ABOUT THIS EXERCISE -> There is a line containing "Screen dimensions: 621x462" in the records below. Repeat it and every line after it, exactly, through the final line, but no pictures.
DATA FOR THIS EXERCISE below:
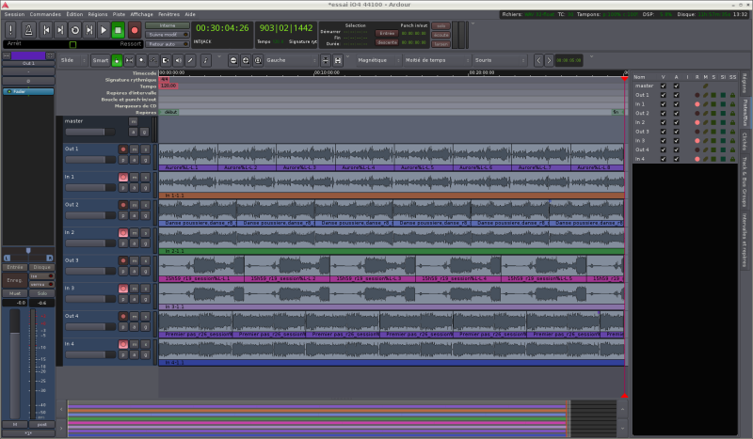The width and height of the screenshot is (753, 439).
Task: Click the Out 3 track gain slider
Action: pyautogui.click(x=90, y=270)
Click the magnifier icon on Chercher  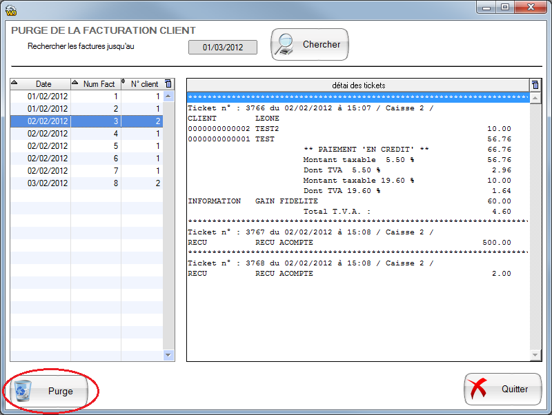pos(284,45)
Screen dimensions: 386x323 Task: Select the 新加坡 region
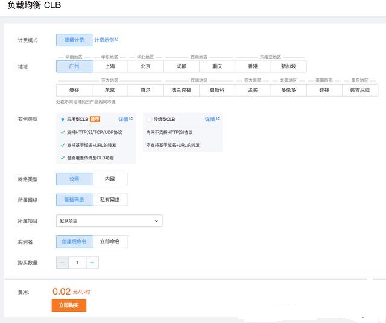288,66
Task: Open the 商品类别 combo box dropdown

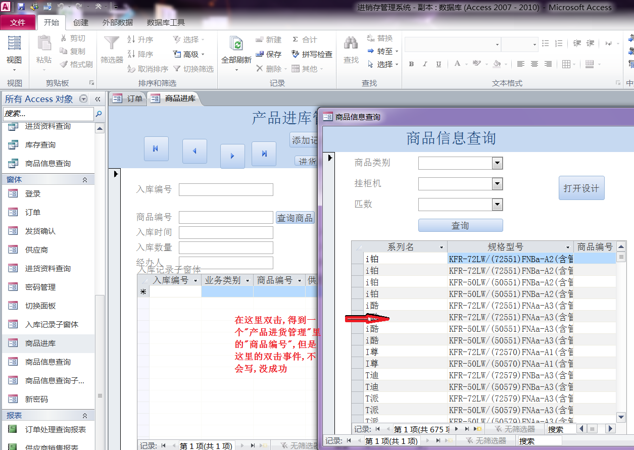Action: coord(497,163)
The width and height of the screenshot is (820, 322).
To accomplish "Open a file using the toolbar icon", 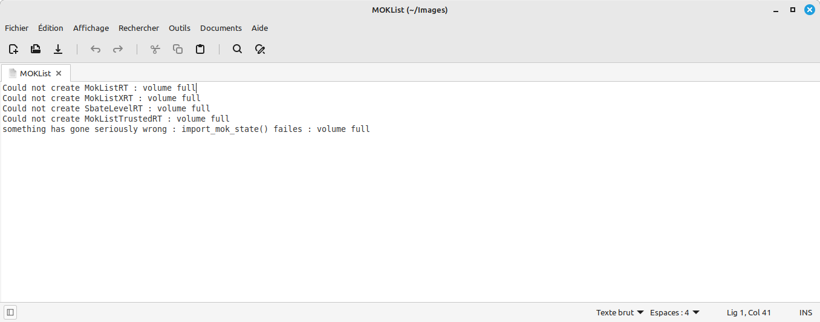I will click(36, 49).
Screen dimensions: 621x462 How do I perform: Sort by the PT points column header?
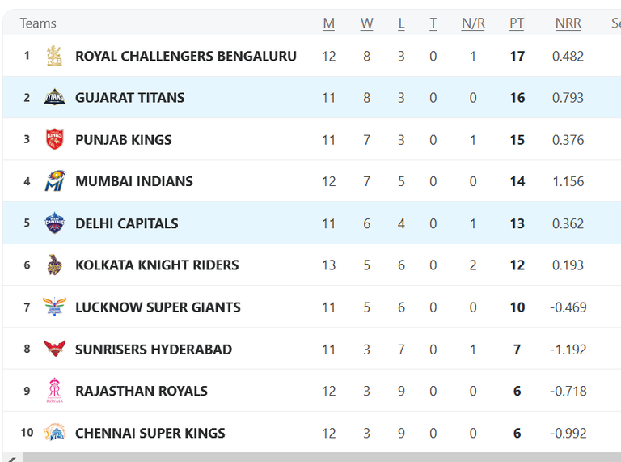[517, 23]
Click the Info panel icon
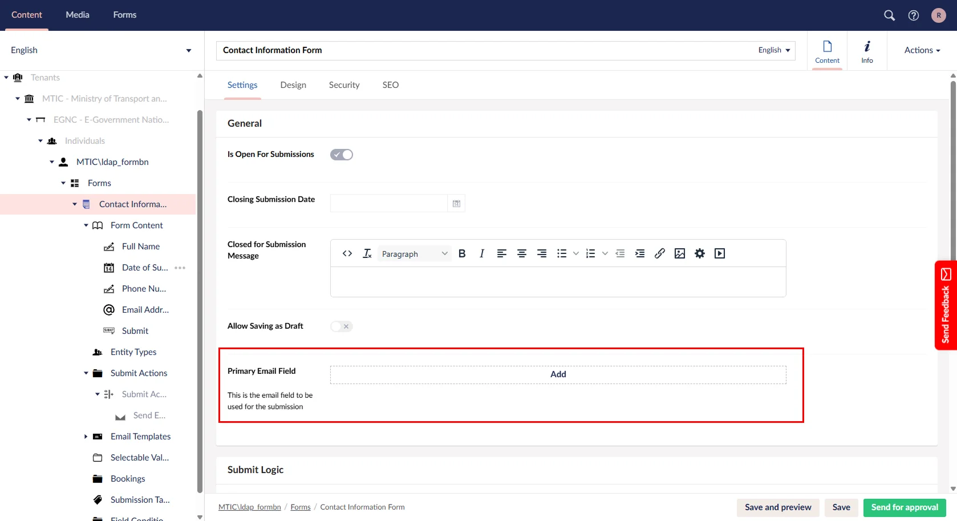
End of DATA FOR THIS EXERCISE.
RESPONSE ->
Screen dimensions: 621x462 How do I perform: Sort by the PT points column header?
[517, 23]
Click the Info panel icon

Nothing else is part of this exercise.